Output only the lines that run from the line holding "Task: Open options on Make QR Code tile" to the end of the entries, both ends included, and skip the pictures.
(Source material begins)
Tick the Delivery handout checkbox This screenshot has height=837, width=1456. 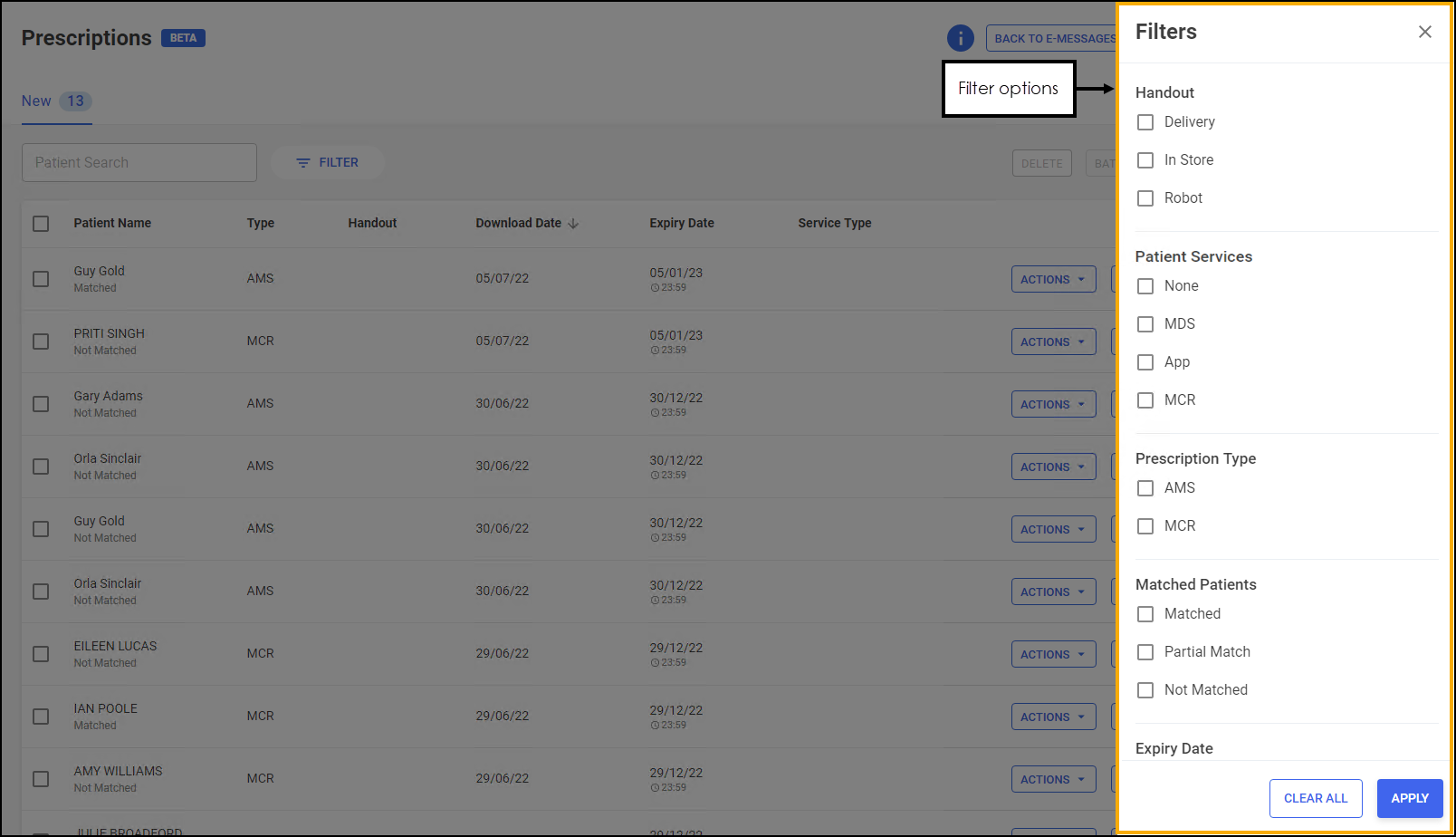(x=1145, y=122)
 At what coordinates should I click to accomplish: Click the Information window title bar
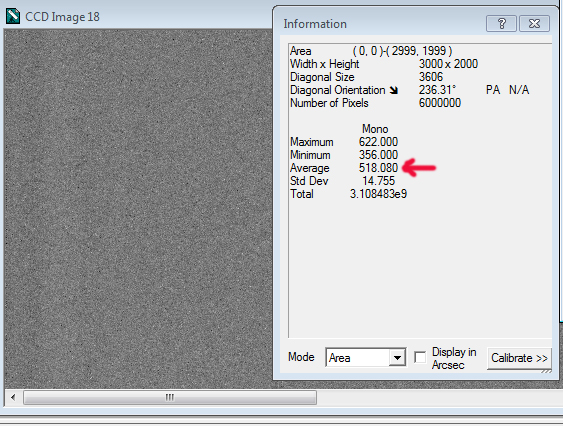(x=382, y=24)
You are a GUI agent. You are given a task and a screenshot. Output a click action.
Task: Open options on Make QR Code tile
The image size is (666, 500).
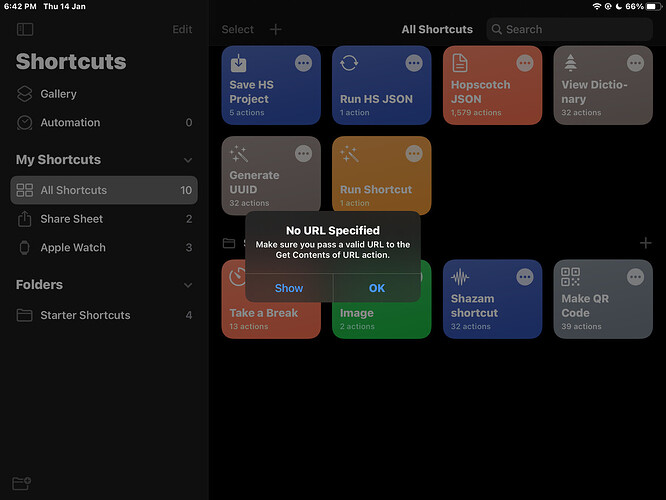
(Source material ends)
- _Solved problem_:
Task: Open options on Make QR Code tile
The image size is (666, 500).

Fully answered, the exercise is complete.